TASK INSTRUCTIONS: A verbatim copy of every record is needed.

SUPPLIED INFORMATION:
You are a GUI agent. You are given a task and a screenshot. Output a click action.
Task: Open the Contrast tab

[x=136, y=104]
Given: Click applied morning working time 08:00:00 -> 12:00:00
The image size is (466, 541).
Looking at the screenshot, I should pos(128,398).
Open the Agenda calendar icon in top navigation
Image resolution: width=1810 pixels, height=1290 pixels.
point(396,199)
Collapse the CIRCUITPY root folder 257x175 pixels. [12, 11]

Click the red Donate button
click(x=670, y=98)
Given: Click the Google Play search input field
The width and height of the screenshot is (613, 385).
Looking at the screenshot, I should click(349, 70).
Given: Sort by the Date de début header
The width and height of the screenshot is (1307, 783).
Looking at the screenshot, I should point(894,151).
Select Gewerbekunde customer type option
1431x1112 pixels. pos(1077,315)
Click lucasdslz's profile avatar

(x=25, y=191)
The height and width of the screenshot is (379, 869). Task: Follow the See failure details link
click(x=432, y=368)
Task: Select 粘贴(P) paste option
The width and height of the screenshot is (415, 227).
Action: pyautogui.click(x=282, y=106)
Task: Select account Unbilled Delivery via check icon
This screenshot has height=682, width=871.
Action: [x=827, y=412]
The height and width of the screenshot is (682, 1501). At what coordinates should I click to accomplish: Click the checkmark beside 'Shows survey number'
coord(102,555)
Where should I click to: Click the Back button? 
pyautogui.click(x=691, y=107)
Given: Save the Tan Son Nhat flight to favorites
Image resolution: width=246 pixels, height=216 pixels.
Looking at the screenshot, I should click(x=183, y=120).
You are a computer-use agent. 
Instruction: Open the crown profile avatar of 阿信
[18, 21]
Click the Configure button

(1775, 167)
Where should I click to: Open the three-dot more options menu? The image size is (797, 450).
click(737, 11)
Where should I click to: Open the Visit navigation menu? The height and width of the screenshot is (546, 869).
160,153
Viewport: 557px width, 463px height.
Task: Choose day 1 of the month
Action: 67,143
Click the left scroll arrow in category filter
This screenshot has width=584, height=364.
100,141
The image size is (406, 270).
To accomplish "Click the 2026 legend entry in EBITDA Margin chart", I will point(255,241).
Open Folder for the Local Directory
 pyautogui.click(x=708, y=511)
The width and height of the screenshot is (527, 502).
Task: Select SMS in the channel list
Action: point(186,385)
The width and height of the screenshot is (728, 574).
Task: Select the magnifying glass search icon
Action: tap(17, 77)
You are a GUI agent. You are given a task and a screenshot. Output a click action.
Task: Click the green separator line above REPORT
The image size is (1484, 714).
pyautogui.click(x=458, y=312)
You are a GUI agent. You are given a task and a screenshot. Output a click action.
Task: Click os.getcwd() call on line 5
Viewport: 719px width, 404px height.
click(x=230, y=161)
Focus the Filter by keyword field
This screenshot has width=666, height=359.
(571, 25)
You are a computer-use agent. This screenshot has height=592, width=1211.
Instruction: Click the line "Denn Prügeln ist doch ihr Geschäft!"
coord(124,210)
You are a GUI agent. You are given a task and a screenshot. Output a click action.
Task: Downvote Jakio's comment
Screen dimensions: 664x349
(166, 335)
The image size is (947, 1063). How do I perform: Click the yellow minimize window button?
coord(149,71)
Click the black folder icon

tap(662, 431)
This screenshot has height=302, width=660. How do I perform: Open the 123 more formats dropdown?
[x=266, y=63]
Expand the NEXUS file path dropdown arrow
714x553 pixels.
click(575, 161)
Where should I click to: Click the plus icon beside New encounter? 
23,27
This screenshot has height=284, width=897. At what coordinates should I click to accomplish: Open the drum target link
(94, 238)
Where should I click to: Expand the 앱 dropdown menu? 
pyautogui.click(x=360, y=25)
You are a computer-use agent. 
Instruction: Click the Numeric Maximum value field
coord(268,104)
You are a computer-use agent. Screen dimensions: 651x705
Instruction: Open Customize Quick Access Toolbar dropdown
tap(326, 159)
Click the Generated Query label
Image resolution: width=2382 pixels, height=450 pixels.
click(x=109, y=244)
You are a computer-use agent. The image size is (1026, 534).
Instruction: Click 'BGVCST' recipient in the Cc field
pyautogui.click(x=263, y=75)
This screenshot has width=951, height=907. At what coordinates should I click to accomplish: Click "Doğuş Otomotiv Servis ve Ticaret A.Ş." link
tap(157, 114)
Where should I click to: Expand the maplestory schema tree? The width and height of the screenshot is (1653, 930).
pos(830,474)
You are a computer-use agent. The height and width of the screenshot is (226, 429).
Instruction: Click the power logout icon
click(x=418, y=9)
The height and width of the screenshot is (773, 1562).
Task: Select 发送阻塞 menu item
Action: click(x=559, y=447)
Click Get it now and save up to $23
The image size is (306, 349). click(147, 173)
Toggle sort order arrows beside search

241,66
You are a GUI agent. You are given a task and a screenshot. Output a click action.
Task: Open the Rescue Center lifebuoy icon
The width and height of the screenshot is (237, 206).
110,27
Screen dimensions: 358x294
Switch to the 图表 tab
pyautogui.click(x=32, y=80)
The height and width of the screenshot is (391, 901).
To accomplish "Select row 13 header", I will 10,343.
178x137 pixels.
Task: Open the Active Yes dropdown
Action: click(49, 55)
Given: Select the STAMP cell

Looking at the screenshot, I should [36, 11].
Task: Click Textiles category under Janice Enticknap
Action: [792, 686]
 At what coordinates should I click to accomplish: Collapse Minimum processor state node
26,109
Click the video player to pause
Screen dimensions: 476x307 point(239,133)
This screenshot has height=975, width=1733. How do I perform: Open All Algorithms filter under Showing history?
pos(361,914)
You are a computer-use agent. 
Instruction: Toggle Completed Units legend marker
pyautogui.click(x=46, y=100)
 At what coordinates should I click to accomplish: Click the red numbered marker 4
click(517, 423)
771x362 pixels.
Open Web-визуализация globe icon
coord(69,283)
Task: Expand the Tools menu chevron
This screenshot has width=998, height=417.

ANSWER SPACE:
You are a GUI agent. You are given a task and a screenshot. Output a click action.
Task: Open the Contrast tab

[x=136, y=104]
Given: Click applied morning working time 08:00:00 -> 12:00:00
The image size is (466, 541).
Looking at the screenshot, I should pos(128,398).
Open the Agenda calendar icon in top navigation
Image resolution: width=1810 pixels, height=1290 pixels.
point(396,199)
Collapse the CIRCUITPY root folder 257x175 pixels. [12, 11]

Click the red Donate button
click(x=670, y=98)
Given: Click the Google Play search input field
The width and height of the screenshot is (613, 385).
Looking at the screenshot, I should click(349, 70).
Given: Sort by the Date de début header
The width and height of the screenshot is (1307, 783).
Looking at the screenshot, I should point(894,151).
Select Gewerbekunde customer type option
1431x1112 pixels. pos(1077,315)
Click lucasdslz's profile avatar

(x=25, y=191)
The height and width of the screenshot is (379, 869). Task: Follow the See failure details link
click(x=432, y=368)
Task: Select 粘贴(P) paste option
The width and height of the screenshot is (415, 227).
Action: pyautogui.click(x=282, y=106)
Task: Select account Unbilled Delivery via check icon
This screenshot has height=682, width=871.
Action: [x=827, y=412]
The height and width of the screenshot is (682, 1501). At what coordinates should I click to accomplish: Click the checkmark beside 'Shows survey number'
coord(102,555)
Where should I click to: Click the Back button? 
pyautogui.click(x=691, y=107)
Given: Save the Tan Son Nhat flight to favorites
Image resolution: width=246 pixels, height=216 pixels.
Looking at the screenshot, I should click(x=183, y=120).
You are a computer-use agent. 
Instruction: Open the crown profile avatar of 阿信
[18, 21]
Click the Configure button

(1775, 167)
Where should I click to: Open the three-dot more options menu? The image size is (797, 450).
click(737, 11)
Where should I click to: Open the Visit navigation menu? The height and width of the screenshot is (546, 869).
160,153
Viewport: 557px width, 463px height.
Task: Choose day 1 of the month
Action: 67,143
Click the left scroll arrow in category filter
This screenshot has width=584, height=364.
100,141
The image size is (406, 270).
To accomplish "Click the 2026 legend entry in EBITDA Margin chart", I will point(255,241).
Open Folder for the Local Directory
 pyautogui.click(x=708, y=511)
The width and height of the screenshot is (527, 502).
Task: Select SMS in the channel list
Action: point(186,385)
The width and height of the screenshot is (728, 574).
Task: Select the magnifying glass search icon
Action: tap(17, 77)
You are a GUI agent. You are given a task and a screenshot. Output a click action.
Task: Click the green separator line above REPORT
The image size is (1484, 714).
pyautogui.click(x=458, y=312)
You are a GUI agent. You are given a task and a screenshot. Output a click action.
Task: Click os.getcwd() call on line 5
Viewport: 719px width, 404px height.
click(x=230, y=161)
Focus the Filter by keyword field
This screenshot has width=666, height=359.
(571, 25)
You are a computer-use agent. This screenshot has height=592, width=1211.
Instruction: Click the line "Denn Prügeln ist doch ihr Geschäft!"
coord(124,210)
You are a GUI agent. You are given a task and a screenshot. Output a click action.
Task: Downvote Jakio's comment
Screen dimensions: 664x349
(166, 335)
The image size is (947, 1063). How do I perform: Click the yellow minimize window button?
coord(149,71)
Click the black folder icon

tap(662, 431)
This screenshot has height=302, width=660. How do I perform: Open the 123 more formats dropdown?
[x=266, y=63]
Expand the NEXUS file path dropdown arrow
714x553 pixels.
click(575, 161)
Where should I click to: Click the plus icon beside New encounter? 
23,27
This screenshot has height=284, width=897. At what coordinates should I click to accomplish: Open the drum target link
(94, 238)
Where should I click to: Expand the 앱 dropdown menu? 
pyautogui.click(x=360, y=25)
You are a computer-use agent. 
Instruction: Click the Numeric Maximum value field
coord(268,104)
You are a computer-use agent. Screen dimensions: 651x705
Instruction: Open Customize Quick Access Toolbar dropdown
tap(326, 159)
Click the Generated Query label
Image resolution: width=2382 pixels, height=450 pixels.
click(x=109, y=244)
You are a computer-use agent. The image size is (1026, 534).
Instruction: Click 'BGVCST' recipient in the Cc field
pyautogui.click(x=263, y=75)
This screenshot has width=951, height=907. At what coordinates should I click to accomplish: Click "Doğuş Otomotiv Servis ve Ticaret A.Ş." link
tap(157, 114)
Where should I click to: Expand the maplestory schema tree? The width and height of the screenshot is (1653, 930).
pos(830,474)
You are a computer-use agent. The height and width of the screenshot is (226, 429).
Instruction: Click the power logout icon
click(x=418, y=9)
The height and width of the screenshot is (773, 1562).
Task: Select 发送阻塞 menu item
Action: click(x=559, y=447)
Click Get it now and save up to $23
The image size is (306, 349). click(147, 173)
Toggle sort order arrows beside search

241,66
You are a GUI agent. You are given a task and a screenshot. Output a click action.
Task: Open the Rescue Center lifebuoy icon
The width and height of the screenshot is (237, 206).
110,27
Screen dimensions: 358x294
Switch to the 图表 tab
pyautogui.click(x=32, y=80)
The height and width of the screenshot is (391, 901).
To accomplish "Select row 13 header", I will 10,343.
178x137 pixels.
Task: Open the Active Yes dropdown
Action: click(49, 55)
Given: Select the STAMP cell

Looking at the screenshot, I should [36, 11].
Task: Click Textiles category under Janice Enticknap
Action: [792, 686]
 At what coordinates should I click to accomplish: Collapse Minimum processor state node
26,109
Click the video player to pause
Screen dimensions: 476x307 point(239,133)
This screenshot has height=975, width=1733. How do I perform: Open All Algorithms filter under Showing history?
pos(361,914)
You are a computer-use agent. 
Instruction: Toggle Completed Units legend marker
pyautogui.click(x=46, y=100)
 At what coordinates should I click to accomplish: Click the red numbered marker 4
click(517, 423)
771x362 pixels.
Open Web-визуализация globe icon
coord(69,283)
Task: Expand the Tools menu chevron
This screenshot has width=998, height=417.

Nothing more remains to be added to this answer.